C’est dans ce passage du corps représenté au corps référent (et vice-versa) que réside le danger de l’interprétation, pour toutes les sciences humaines, un danger cependant nécessaire puisque c’est le prix à payer pour pouvoir dire quelque chose du corps. Le colloque s’attachera donc à la fois à penser la place du corps réel dans le système de représentation, l’organisation des formes de la représentation en fonction du corps et le statut du corps représenté : il s’agira de réfléchir à la relation entre le corps réel et ses formes symboliques, en soulignant les enjeux esthétiques, politiques et sociaux propres aux études sur le corps. Nous privilégierons les interventions donnant une place non négligeable à une théorisation des notions. Nous proposons ces quelques axes de réflexion, qui ne sont pas exhaustifs :
Les représentations du corps sont-elles une façon de discipliner le corps réel, une structure profondément politique où se joue un processus de « civilisation des mœurs » Norbert Elias,3 et donc un espace de création de normes ? Face à cette logique, la déstabilisation des systèmes de représentation (hybridité, écriture de la tératologie) opérée par les différents arts est-elle une façon de repenser le statut du corps ?

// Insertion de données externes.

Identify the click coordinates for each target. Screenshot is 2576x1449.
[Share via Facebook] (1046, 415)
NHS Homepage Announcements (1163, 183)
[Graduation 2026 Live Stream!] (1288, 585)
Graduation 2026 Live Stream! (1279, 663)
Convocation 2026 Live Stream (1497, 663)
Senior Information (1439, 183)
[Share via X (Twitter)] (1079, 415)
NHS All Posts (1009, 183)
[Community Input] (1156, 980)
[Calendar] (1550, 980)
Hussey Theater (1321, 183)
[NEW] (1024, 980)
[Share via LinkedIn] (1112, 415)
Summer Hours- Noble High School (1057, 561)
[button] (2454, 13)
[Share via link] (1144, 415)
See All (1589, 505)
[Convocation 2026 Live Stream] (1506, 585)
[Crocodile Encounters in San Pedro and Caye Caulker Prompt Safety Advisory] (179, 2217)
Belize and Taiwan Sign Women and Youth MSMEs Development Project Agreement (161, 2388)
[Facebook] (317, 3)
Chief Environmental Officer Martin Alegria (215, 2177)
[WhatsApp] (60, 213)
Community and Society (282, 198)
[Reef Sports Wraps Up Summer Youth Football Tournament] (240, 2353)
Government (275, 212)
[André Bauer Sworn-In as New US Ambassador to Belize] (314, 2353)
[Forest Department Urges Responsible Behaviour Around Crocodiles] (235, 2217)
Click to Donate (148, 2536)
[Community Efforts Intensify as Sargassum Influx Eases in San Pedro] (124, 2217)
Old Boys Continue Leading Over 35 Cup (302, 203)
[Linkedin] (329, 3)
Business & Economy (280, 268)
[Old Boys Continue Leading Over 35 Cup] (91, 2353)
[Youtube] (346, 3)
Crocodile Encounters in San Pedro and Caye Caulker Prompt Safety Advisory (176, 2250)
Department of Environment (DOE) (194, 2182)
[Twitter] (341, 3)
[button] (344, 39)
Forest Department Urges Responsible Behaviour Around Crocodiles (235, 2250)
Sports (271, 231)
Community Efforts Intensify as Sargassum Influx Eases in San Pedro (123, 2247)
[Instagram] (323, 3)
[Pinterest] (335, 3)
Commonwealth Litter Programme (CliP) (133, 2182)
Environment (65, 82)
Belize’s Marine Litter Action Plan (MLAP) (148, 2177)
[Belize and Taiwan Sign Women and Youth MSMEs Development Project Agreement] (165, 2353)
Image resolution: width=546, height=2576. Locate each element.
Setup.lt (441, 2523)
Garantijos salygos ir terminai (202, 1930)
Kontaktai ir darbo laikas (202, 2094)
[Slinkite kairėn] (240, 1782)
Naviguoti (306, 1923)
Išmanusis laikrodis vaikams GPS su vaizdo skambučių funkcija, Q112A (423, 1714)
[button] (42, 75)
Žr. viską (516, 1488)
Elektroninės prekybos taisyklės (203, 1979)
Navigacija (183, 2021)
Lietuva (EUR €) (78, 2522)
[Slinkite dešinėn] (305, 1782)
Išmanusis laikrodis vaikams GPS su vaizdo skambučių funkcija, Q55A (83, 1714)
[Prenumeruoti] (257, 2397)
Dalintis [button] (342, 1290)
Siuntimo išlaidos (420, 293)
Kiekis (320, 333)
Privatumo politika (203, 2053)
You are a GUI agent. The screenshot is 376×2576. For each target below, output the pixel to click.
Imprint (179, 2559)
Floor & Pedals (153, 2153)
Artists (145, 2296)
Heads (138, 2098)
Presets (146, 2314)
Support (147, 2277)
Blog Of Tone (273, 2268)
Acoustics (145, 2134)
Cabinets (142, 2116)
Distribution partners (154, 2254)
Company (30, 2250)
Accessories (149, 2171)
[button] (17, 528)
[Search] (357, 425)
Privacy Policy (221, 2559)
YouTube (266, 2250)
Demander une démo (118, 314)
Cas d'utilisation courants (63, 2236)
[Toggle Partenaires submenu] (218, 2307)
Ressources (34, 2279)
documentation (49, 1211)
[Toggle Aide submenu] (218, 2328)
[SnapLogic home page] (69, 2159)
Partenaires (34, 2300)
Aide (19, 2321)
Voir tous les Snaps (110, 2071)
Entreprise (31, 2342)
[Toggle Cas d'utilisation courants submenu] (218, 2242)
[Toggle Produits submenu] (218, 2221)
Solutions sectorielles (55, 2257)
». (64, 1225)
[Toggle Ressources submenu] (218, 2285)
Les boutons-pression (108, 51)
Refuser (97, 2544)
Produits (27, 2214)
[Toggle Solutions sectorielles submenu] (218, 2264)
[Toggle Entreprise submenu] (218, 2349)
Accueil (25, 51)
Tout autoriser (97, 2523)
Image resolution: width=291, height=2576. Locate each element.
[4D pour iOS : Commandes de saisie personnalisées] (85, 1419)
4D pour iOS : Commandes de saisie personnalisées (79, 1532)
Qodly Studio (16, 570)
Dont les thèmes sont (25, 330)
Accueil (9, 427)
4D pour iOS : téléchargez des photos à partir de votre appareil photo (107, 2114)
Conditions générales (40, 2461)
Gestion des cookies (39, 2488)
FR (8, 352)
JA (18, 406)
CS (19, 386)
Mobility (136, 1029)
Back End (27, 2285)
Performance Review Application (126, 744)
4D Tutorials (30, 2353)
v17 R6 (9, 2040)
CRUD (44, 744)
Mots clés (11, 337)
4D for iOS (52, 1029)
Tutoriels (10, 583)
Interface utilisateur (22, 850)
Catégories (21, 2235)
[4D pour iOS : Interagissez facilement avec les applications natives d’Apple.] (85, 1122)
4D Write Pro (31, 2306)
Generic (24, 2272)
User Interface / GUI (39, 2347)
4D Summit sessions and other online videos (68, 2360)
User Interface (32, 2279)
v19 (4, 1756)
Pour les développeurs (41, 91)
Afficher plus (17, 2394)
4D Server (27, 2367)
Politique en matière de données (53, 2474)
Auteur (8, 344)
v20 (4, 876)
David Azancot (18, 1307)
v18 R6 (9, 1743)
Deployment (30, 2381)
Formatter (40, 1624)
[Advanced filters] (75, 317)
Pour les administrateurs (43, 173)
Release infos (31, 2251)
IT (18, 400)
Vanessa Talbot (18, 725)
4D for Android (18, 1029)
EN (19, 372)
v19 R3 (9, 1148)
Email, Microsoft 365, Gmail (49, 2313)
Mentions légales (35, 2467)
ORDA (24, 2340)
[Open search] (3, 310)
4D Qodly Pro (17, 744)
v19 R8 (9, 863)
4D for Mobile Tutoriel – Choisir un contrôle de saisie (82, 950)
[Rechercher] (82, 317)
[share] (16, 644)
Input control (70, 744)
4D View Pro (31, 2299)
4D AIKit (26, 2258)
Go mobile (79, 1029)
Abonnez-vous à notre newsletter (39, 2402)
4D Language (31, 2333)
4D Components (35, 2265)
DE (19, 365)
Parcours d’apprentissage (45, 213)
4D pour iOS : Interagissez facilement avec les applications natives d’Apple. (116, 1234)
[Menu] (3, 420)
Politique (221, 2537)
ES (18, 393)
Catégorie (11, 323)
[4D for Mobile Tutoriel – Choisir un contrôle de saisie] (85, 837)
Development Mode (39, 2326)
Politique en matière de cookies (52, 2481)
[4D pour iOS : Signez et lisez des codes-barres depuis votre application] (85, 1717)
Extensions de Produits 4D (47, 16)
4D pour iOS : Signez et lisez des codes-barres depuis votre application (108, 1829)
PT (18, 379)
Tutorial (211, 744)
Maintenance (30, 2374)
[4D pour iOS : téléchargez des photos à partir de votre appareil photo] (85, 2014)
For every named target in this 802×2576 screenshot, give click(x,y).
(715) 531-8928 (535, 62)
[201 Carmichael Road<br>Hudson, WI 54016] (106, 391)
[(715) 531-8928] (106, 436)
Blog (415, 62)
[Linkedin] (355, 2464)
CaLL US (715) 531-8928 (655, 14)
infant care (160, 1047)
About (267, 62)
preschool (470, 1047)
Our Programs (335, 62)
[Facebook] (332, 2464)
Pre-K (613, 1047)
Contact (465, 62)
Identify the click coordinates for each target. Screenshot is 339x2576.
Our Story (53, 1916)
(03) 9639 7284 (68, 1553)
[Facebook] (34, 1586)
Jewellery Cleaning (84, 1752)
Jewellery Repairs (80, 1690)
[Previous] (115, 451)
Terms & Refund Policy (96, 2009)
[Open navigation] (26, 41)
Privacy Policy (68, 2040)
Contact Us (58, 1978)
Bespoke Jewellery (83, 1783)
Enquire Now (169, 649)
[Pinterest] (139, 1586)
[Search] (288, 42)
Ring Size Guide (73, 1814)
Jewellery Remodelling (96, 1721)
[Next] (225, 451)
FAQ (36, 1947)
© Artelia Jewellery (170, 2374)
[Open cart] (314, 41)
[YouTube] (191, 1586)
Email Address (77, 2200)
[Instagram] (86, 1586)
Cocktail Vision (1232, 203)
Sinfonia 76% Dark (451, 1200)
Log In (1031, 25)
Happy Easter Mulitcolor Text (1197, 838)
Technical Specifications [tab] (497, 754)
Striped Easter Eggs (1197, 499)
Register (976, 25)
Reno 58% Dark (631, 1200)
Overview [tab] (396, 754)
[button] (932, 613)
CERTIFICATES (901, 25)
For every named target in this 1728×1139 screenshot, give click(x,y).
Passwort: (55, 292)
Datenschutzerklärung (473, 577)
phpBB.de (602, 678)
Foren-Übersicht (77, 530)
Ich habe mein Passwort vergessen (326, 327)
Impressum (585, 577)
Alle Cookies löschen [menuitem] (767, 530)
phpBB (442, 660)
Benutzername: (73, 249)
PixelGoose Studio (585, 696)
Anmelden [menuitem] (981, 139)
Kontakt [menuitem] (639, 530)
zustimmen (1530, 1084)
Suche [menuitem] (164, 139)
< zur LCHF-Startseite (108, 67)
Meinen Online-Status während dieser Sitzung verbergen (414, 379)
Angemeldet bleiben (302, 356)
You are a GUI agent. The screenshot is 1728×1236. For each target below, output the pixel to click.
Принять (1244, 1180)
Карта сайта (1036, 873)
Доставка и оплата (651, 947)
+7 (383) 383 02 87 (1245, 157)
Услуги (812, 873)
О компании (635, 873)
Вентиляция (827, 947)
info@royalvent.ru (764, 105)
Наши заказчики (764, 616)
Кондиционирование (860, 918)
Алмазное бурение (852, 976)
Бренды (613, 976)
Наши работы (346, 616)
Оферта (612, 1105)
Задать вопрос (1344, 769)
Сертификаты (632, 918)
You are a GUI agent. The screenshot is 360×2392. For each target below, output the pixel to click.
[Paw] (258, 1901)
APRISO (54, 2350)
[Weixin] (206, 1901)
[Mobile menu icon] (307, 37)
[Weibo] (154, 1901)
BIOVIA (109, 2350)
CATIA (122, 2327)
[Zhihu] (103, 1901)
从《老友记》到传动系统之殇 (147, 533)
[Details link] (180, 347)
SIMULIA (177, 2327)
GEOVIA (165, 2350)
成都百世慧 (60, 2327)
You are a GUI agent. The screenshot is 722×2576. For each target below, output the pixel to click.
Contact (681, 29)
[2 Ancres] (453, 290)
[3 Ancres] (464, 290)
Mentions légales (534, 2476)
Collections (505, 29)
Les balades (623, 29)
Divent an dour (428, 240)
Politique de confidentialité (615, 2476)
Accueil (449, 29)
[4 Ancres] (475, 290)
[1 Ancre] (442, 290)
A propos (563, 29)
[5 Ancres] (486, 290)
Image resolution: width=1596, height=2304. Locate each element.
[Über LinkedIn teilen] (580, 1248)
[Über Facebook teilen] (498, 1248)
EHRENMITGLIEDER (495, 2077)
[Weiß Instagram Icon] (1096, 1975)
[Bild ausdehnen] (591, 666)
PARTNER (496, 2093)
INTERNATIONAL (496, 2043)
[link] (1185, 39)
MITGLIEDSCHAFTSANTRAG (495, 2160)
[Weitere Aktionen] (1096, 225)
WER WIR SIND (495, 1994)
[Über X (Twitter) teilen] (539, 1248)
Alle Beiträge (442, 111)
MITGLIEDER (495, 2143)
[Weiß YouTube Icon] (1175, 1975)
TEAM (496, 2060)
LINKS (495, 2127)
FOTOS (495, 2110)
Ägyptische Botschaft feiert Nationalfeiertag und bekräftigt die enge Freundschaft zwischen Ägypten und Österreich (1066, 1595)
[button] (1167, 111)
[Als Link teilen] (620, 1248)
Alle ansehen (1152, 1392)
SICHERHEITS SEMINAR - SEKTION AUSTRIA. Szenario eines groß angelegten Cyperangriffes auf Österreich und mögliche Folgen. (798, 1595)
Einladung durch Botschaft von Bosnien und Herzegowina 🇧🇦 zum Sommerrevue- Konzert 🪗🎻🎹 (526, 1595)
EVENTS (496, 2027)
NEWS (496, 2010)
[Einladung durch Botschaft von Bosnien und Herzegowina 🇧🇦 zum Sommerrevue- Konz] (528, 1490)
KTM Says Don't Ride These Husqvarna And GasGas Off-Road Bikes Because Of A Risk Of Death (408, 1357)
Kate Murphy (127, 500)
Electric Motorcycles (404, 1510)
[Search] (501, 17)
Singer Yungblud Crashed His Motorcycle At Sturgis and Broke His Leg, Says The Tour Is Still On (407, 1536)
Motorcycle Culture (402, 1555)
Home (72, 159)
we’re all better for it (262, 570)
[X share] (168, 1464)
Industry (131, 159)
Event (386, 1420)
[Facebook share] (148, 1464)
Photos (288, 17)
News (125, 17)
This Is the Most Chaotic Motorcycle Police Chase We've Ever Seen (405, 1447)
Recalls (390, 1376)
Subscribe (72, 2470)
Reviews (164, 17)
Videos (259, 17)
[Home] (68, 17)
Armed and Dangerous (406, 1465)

Si la représentation du corps relève d’une forme symbolique qui traduit un rapport général au monde, peut-on parler d’une spécificité de la représentation du corps ? On pourra s’interroger sur différents modes de représentation et sur leur incidence sur celle-ci. Le corps peut-il fonctionner comme un symbole, dont Goethe disait qu’il synthétise des éléments disparates tout en renvoyant à l’universel ? Le symbole permet-il de maintenir à la fois le référent et le système qui le dépasse ou liquide-t-il le corps réel au profit d’une structuration qui vise à le rendre totalement admissible ? Dans quel système de valeurs le réinstaure-t-il alors ? Dans cette même logique, on pourra s’intéresser au statut de la marque sur le corps. Toute marque sur la peau est toujours signe, et en tant que tel, promesse herméneutique, support d’une interprétation destinée à être mise en discours.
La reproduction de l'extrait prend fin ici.